Il est urgent de recommencer à enseigner le Catéchisme, le Décalogue, la Loi naturelle, les enseignements des saints et du Magistère.
Recommandations :
- Lire le Catéchisme de l’Église catholique (particulièrement §§ 1730-1845).
- Étudier les vertus avec saint Thomas d’Aquin.
- Méditer la vie de saints vertueux tels que saint Louis de Gonzague, sainte Thérèse d’Avila ou saint François de Sales.
B) Pastorale familiale et éducative
Les familles doivent enseigner les vertus, non seulement les valeurs. Un enfant doit savoir ce qui est bon, et pas seulement ce qui est apprécié.
Suggestions pratiques :
- Prier chaque soir pour croître dans une vertu précise (force, chasteté, humilité…).
- Lire ensemble des vies de saints comme modèles de vertu.
- Corriger avec charité mais fermeté lorsque des valeurs contraires à la morale sont invoquées.
C) Vie paroissiale et prédication
Les prêtres et agents pastoraux doivent parler sans crainte du péché, de la conversion, de la vertu, du jugement, du ciel et de l’enfer.
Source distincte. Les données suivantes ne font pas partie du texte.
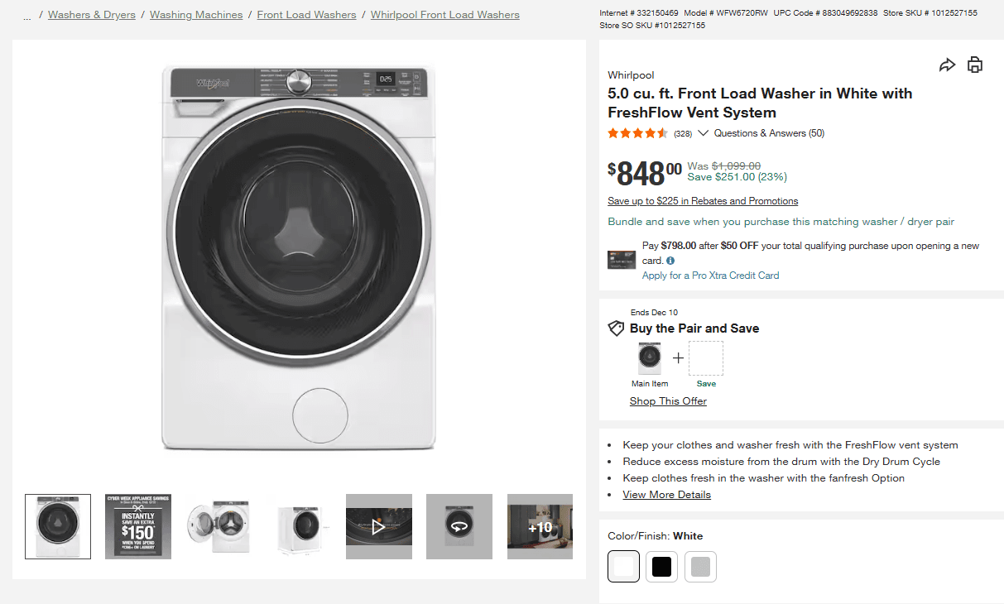
Task: Open the 360-degree view thumbnail
Action: point(459,526)
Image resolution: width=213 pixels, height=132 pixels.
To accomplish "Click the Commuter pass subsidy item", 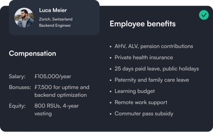I will [144, 114].
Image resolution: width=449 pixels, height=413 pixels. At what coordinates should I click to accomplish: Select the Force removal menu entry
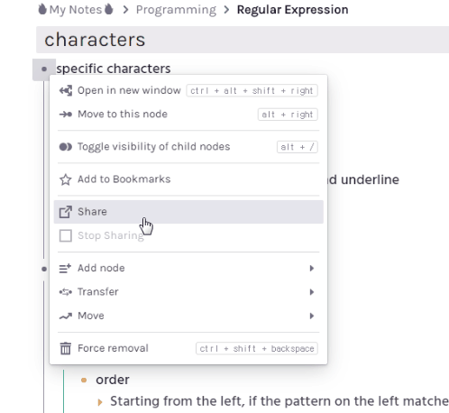(188, 348)
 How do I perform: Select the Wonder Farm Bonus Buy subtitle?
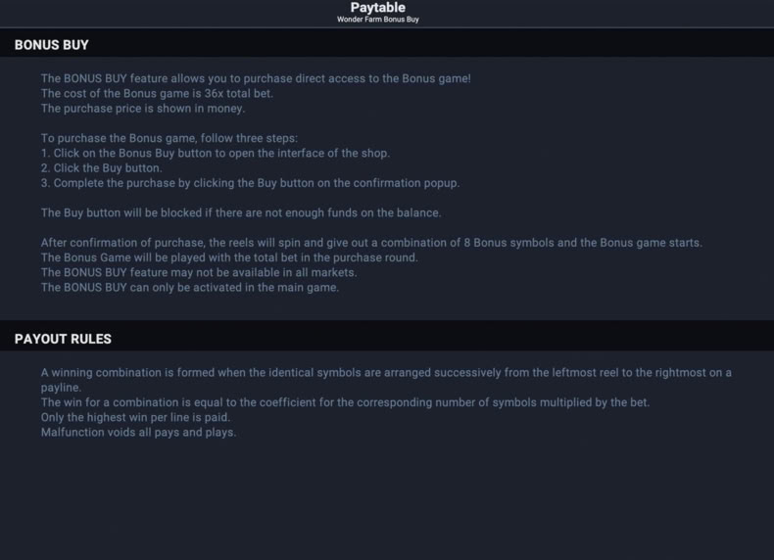coord(377,20)
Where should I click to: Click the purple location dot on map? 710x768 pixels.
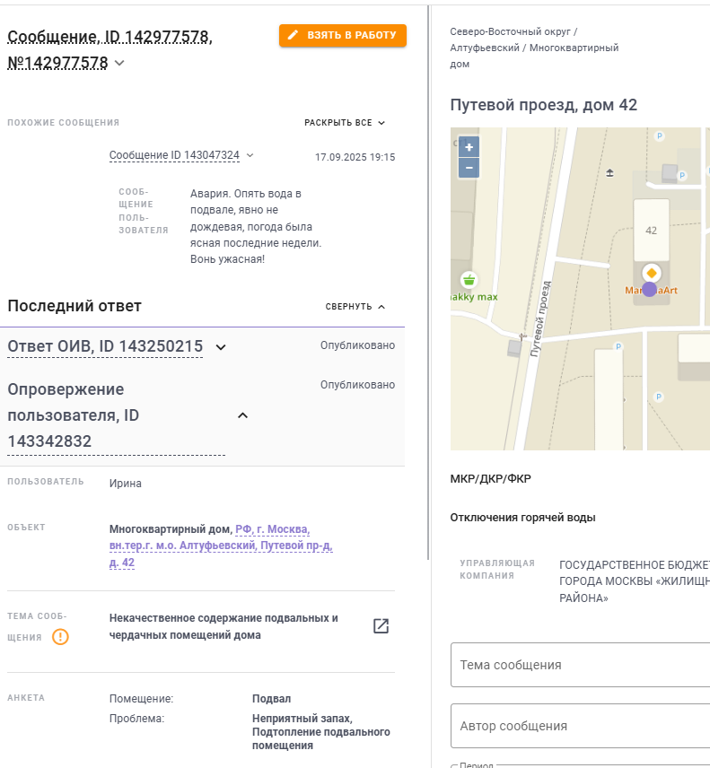pyautogui.click(x=649, y=290)
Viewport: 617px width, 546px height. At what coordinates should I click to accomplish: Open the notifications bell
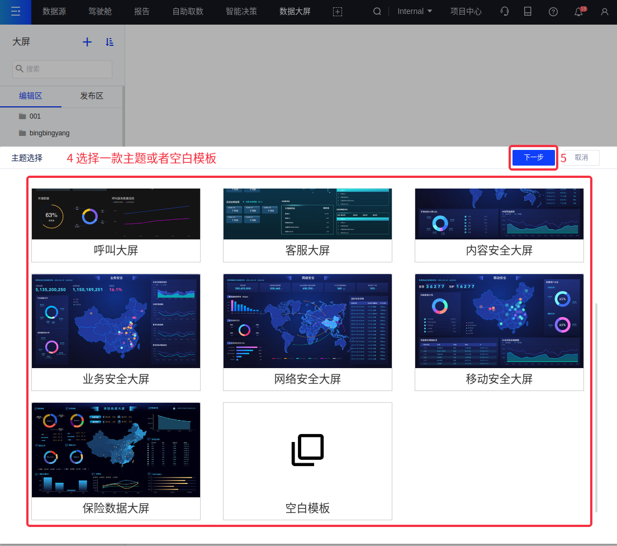[x=578, y=12]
Le langage édulcoré des valeurs endort les âmes.
Suggestions :
- Remplacer « valeurs chrétiennes » par « vertus chrétiennes » dans la catéchèse et les homélies.
- Prêcher sur les vices capitaux et les vertus correspondantes.
- Former des leaders catholiques à l’identité forte, et non au langage dilué.
7. Application pratique dans la vie quotidienne
Que puis-je faire aujourd’hui pour délaisser le langage des valeurs et revenir au chemin de la vertu ?
✔️ Examine ta vie : utilises-tu des mots comme « valeurs » pour éviter les engagements moraux ?
✔️ Apprends chaque mois une vertu et combats le vice opposé.
✔️ N’éduque pas seulement à ce qui est « bien vu », mais à ce qui est bon aux yeux de Dieu.
✔️ Passe en revue tes décisions : es-tu guidé par ce que tu valorises ou par ce qui est bon et saint ?
« Ne vous conformez pas au siècle présent, mais soyez transformés par le renouvellement de l’intelligence, pour discerner quelle est la volonté de Dieu : ce qui est bon, agréable et parfait. »
— Romains 12, 2
Conclusion : Retour à la clarté de l’Évangile
Les « valeurs » sont des concepts mous que la culture moderne emploie pour remplacer les certitudes morales. Mais l’âme n’est pas sauvée par de bonnes valeurs ; elle l’est par la vie en état de grâce et en vertu. En tant qu’Église, nous sommes appelés à retrouver le langage fort, clair et libérateur de la Tradition. À appeler le mal par son nom. À former des consciences droites. À enseigner les vraies vertus. À revenir au Christ, qui n’est pas venu nous donner des « valeurs », mais nous montrer le chemin, la vérité et la vie.
La sainteté n’est pas affaire de valeurs, mais de vertu.